1. What are the basic decision-making units in the economy?
The basic decision-making units in the economy are households and firms. Firms transform inputs into goods or services that are sold in markets. Households are the ultimate consumers of these outputs.
2. What are the relationships between these basic units? How does a circular flow diagram illustrate these relationships?
Although firms are the producers of output and households are consumers of these outputs, each of the decision-making units act as both producer and consumer. Firms receive labor, land, and capital inputs from households. In turn, households supply these inputs to firms. The relationships between households and firms are shown in the circular flow diagram.
3. What do we mean by "quantity demanded?" What influences quantity demanded on the part of households?
The amount of a good that consumers are willing to buy of a product is called the quantity demanded at that price. This amount depends not only on the price, but also on other factors, such as income, tastes and preferences, wealth, expectations, and the prices of related goods.
4. What is the demand schedule for a product? What are the main features of a demand curve? What is the law of demand and how is it illustrated by demand curves?
A demand schedule is just a listing of different price-quantity combinations. A demand curve is a graphical representation of the demand for a product. Demand curves have a negative slope, which illustrates the law of demand. This law says that, holding other factors constant, an increase in price will cause a decrease in quantity demanded, and vice versa.
5. What can change the demand for a product? How does the demand curve react to changes in demand? What do we mean by normal goods? Inferior goods? Complementary goods? Substitute goods?
A change in the other factors affecting demand will cause a change in demand and a resulting shift of the demand curve. An increase in demand will shift the demand curve to the right, while a decrease in demand will shift the demand curve to the left. Goods for which an increase in income causes an increase in demand are called normal goods. Inferior goods are goods for which an increase in income causes demand to decrease. If an increase in the price of a related good causes the demand for a good to decrease, the goods are complementary goods. Substitute goods are ones for which an increase in the price of one will cause an increase in the demand for the other.
6. What is the law of supply? What influences the quantity supplied of a good? What are the features of a supply curve? How do supply curves illustrate the law of supply? What factors can cause the supply of a product to change, and how are these changes reflected in the supply curve?
The law of supply states that, all else being equal, an increase in the price of a good will cause an increase in quantity supplied. This means that supply curves are positively sloped. A change in price causes a movement along the supply curve and a change in quantity supplied. A change in other factors affecting producers, such as production costs, technology, or the price of goods related in production, can cause a change in supply and a shift in the supply curve. An increase in supply shifts the supply curve to the right. A decrease in supply shifts the supply curve to the left.

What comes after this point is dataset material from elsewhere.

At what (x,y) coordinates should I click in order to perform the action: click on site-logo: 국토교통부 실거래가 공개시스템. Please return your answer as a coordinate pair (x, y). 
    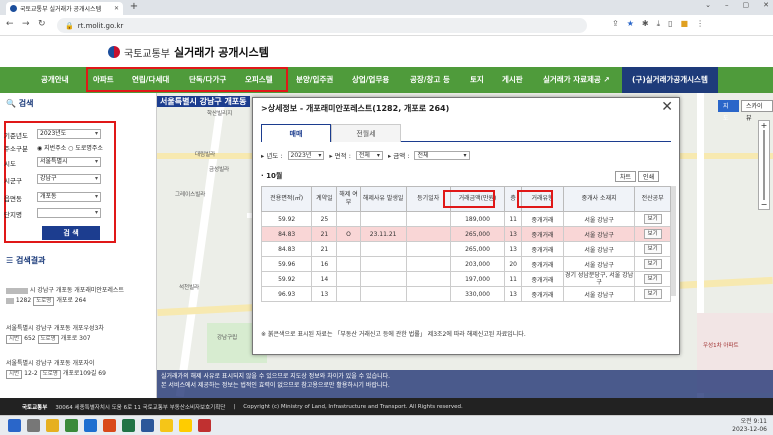
    Looking at the image, I should click on (188, 52).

7. What is the equilibrium price for a product? What do we mean by a shortage? A surplus?
The equilibrium price for a product is the price at which the demand and supply curves intersect (meaning the quantity demanded and the quantity supplied at that price are equal). In competitive markets, prices that are higher than the equilibrium price will result in a surplus (excess supply) and the market price will fall. When the market price is lower than the equilibrium price, a shortage (excess demand) will exist and the market price will rise. The equilibrium price is stable under existing demand and supply conditions.
8. How do changes in the supply or demand for a product affect its equilibrium price and quantity?
Changes in supply or demand will cause changes in both the equilibrium price and quantity. An increase in supply will cause a lower price and a greater quantity, and a decrease in supply will cause a higher price and a smaller quantity. An increase in demand will cause a higher price and a greater quantity and a decrease in demand will cause a lower price and a smaller quantity.